This month marks the 50th anniversary of James Meredith's "March Against Fear". A more than 200 mile path, from Memphis to Jackson. As MPB's Mark Rigsby reports, those three weeks during the summer of 1966 shaped the civil rights movement.
“Never not been a day in my recollectable life that I didn’t believe I was on a mission from God."
That's James Meredith. He and a few others started walking from Memphis on June 5th, 1966. It was a way to encourage blacks to take a stand, and to register to vote. The next day he went through the town of Hernando.
“When I arrived in Hernando, Mississippi, every black that considered himself anybody was there to greet James Meredith.”
But his march would soon face a flashpoint a few miles down the road. Aram Goudsouzian is Chair of the Department of History at the University of Memphis. He's the author of the book "Down to the Crossroads: Civil Rights, Black Power, and the Meredith March Against Fear". He says a man called out from the woods, when Meredith was on U.S. 51 just south of Hernando.

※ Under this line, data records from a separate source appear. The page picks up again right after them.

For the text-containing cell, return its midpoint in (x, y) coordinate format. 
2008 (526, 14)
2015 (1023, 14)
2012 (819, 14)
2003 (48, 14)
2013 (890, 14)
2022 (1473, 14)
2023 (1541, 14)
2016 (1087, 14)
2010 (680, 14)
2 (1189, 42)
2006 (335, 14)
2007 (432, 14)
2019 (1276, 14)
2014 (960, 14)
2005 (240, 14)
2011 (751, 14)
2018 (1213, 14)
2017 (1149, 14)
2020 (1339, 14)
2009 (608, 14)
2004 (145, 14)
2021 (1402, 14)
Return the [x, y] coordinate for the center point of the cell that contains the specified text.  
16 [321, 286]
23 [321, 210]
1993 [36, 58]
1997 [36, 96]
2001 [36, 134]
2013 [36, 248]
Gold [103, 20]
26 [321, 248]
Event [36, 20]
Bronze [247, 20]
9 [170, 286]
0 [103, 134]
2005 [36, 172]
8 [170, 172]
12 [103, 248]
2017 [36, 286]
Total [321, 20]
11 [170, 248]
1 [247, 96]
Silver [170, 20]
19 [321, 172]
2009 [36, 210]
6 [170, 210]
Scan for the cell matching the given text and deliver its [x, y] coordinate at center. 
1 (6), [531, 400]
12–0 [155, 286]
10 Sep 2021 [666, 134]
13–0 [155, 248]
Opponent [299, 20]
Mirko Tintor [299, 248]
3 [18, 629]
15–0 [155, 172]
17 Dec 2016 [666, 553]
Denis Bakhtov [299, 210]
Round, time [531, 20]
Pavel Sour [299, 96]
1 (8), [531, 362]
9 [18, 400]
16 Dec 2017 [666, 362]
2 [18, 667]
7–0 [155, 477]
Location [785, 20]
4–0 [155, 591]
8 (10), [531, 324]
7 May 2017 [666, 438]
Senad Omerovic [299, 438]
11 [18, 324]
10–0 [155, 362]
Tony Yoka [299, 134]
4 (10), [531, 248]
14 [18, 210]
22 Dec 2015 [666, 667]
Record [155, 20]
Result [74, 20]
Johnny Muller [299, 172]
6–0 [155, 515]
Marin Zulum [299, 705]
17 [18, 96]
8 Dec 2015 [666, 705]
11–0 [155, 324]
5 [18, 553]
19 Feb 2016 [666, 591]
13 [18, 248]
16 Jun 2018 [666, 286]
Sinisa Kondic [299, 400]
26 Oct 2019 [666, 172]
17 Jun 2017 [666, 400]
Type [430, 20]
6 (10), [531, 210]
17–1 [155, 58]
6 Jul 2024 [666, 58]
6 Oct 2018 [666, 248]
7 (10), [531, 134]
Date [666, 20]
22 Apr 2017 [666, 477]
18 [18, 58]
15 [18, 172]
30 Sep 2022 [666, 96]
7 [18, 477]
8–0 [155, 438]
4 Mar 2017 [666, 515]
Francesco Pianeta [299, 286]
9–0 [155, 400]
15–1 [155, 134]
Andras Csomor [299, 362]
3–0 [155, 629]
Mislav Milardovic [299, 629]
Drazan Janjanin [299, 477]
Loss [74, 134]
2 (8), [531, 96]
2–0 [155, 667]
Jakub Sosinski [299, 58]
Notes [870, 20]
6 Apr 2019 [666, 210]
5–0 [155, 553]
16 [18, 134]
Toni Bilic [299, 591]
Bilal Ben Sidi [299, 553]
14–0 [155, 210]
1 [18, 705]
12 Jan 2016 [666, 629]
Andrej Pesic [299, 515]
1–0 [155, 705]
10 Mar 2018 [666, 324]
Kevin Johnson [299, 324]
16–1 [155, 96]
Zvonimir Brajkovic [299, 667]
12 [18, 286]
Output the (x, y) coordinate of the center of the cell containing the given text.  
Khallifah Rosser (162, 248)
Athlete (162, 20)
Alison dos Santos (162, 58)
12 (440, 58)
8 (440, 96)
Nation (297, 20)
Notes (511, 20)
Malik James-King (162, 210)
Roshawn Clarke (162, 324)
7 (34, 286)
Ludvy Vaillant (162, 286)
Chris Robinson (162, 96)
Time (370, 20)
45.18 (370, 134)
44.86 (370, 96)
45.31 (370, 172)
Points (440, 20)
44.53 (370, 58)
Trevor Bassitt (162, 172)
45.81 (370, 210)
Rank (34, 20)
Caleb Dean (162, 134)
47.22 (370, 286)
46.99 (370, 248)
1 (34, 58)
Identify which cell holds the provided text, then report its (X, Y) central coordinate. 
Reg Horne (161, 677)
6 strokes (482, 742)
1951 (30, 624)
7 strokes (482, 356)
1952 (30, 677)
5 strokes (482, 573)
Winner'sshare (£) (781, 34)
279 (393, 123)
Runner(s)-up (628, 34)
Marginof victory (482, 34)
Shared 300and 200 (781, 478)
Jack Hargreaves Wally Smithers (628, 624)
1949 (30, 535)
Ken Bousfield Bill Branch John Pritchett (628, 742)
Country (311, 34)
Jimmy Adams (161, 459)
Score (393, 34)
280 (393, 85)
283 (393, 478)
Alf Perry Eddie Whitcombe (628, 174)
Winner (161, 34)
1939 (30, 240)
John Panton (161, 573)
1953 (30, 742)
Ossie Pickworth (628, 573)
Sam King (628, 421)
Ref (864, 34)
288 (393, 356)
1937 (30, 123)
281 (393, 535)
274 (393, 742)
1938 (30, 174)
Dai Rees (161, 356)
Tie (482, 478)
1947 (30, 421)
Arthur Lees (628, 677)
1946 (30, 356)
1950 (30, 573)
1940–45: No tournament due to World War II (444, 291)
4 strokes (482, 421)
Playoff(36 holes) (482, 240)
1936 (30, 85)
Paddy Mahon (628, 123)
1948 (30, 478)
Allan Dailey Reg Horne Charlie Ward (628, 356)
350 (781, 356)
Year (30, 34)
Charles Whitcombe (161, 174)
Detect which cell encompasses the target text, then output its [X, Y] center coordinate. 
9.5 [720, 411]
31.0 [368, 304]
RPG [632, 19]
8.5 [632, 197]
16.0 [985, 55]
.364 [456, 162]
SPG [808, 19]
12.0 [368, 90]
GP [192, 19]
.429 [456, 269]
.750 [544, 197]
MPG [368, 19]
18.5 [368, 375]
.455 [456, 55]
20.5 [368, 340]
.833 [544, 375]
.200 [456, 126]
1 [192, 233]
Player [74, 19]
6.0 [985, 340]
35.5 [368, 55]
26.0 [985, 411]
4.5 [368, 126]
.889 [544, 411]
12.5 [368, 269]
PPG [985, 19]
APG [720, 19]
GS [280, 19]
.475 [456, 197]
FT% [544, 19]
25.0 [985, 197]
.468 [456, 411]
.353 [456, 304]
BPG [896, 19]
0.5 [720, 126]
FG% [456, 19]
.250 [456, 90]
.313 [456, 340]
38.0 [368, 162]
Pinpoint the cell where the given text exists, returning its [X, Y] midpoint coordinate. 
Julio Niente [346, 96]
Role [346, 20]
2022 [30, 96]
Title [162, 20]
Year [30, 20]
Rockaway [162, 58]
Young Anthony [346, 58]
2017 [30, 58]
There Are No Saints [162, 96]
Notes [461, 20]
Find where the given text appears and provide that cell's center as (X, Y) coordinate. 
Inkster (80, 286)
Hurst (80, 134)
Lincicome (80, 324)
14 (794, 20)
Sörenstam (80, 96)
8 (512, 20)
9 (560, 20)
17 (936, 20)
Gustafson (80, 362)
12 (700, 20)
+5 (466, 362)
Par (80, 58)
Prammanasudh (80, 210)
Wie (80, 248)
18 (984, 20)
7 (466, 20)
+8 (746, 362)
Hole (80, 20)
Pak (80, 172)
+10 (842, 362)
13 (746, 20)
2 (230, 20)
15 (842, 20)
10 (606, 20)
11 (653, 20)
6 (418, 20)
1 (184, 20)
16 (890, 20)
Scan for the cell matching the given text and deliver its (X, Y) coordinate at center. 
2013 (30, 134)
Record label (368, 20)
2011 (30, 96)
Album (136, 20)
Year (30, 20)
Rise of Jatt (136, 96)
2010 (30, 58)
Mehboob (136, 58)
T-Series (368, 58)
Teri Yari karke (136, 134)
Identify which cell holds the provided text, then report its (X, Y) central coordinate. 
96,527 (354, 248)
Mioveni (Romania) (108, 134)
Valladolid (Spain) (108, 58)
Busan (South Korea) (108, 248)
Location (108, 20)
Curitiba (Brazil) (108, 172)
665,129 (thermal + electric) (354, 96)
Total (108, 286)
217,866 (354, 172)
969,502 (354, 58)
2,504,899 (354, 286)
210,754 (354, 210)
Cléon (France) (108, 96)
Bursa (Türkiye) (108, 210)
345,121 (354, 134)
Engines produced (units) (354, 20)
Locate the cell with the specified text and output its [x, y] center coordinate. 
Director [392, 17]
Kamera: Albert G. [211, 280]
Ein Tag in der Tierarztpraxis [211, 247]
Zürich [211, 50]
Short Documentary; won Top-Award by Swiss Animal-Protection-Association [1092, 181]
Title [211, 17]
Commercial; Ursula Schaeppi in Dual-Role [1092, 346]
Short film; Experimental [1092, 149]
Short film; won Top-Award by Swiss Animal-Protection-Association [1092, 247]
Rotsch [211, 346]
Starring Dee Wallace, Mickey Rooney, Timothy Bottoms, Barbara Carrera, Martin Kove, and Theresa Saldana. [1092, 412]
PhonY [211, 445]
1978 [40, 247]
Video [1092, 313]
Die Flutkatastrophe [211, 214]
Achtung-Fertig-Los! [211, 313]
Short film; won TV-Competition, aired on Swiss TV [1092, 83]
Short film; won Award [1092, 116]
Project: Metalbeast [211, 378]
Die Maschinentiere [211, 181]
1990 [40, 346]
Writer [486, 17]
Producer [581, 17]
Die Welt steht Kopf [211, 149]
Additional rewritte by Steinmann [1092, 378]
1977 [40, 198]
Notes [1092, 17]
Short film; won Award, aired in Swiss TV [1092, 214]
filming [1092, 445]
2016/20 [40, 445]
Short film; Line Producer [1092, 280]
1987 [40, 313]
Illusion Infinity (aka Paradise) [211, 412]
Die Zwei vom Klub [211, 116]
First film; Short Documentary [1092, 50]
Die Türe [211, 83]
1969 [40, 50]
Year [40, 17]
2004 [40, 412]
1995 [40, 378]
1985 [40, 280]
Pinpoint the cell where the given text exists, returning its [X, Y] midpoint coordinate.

“And then all of a sudden a man yells out, “James Meredith. I only want James Meredith”, and he comes out with his rifle, and he shoots three times, and he wounds Meredith. Meredith is writhing on the side of the highway covered in blood.”
Jack Thornell was a photographer for the Associated Press. He captured the shooting in a series of photos.
“There’s one single frame of him grimacing in pain.”
That picture won the Pulitzer Prize for photography that year. Thornell didn't realize at the time how powerful his picture was, as it made its way around the world.
“I’m sure they were having an impact. I had no idea that was a responsibility of mine or anyone elese. That’s just the way it was. You were a news photographer. You went out to cover the stuff, and you did your job.”
James Meredith survived the shooting. The sniper, Aubrey James Norvell, was a former hardware salesman from Memphis. He later pleaded guilty to assault and battery with intent to kill, and served two years in prison. His motive for the shooting remains a mystery.
“The man that shot me was so irrelevant. It was more than 40 years before it was important enough for me to find out who he was. Because he didn’t leave home to shoot me. He got caught up in the whatchamacallit of the day. The people responsible were the rulers of Mississippi.”
Meredith says the shooting took his mission off course.
“But because I got shot, the evening news was that James Meredith was dead, and they corrected that. And it completely got lost what my mission was.”
While Meredith recovered, a group of prominent civil rights leaders, including Martin Luther King and Stokely Charmichael, took over the march, growing it to thousands of people. Flonzie Brown Wright, known as Flonzie Goodloe back then, worked for the NAACP. She recalls receiving a phone call from King to organize a place to stay and food for thousands of marchers when they came to Canton.
“When I hung up the phone, that’s when I became real nervous. But who’s going to tell Dr. King no. Because I knew they had been on this march for a number of days, in June, in the hot sun. So certainly, if I can do something in my hometown of Canton to relieve them, to be sure that they had food, housing, then of course I was honored to do that.”
History professor Goudsouzian says King and Carmichael were friends, but had conflicting perspectives. He says the march was a pivotal point for the civil rights movement.
“It is the last great last mass march of the civil rights movement. The last time where major civil rights organizations come together, participate in a long sustained demonstration that attracts national attention, and becomes a political lobbying tool. It’s a beginning in the sense that it births the slogan of “black power”, and helps to launch a slogan that is both controversial in terms of inviting a white backlash, but also empowering for many African-Americans.”
Meredith rejoined the march near the end, three weeks after the shooting.
“There’s two names most connected to the Meredith March Against Fear as it is known. Stokley Carmichael. You think of “black power.” Martin Luther King. You think of “I have a dream.” My wish, when people think of James Meredith they think of good and right.”
Several entertainers, including Sammy Davis Jr., Marlon Brando, and James Brown, also participated in a rally along the march at Tougaloo College. The march concluded in Jackson on June 26, 1966. More than 4,000 blacks registered to vote during those three weeks in Mississippi.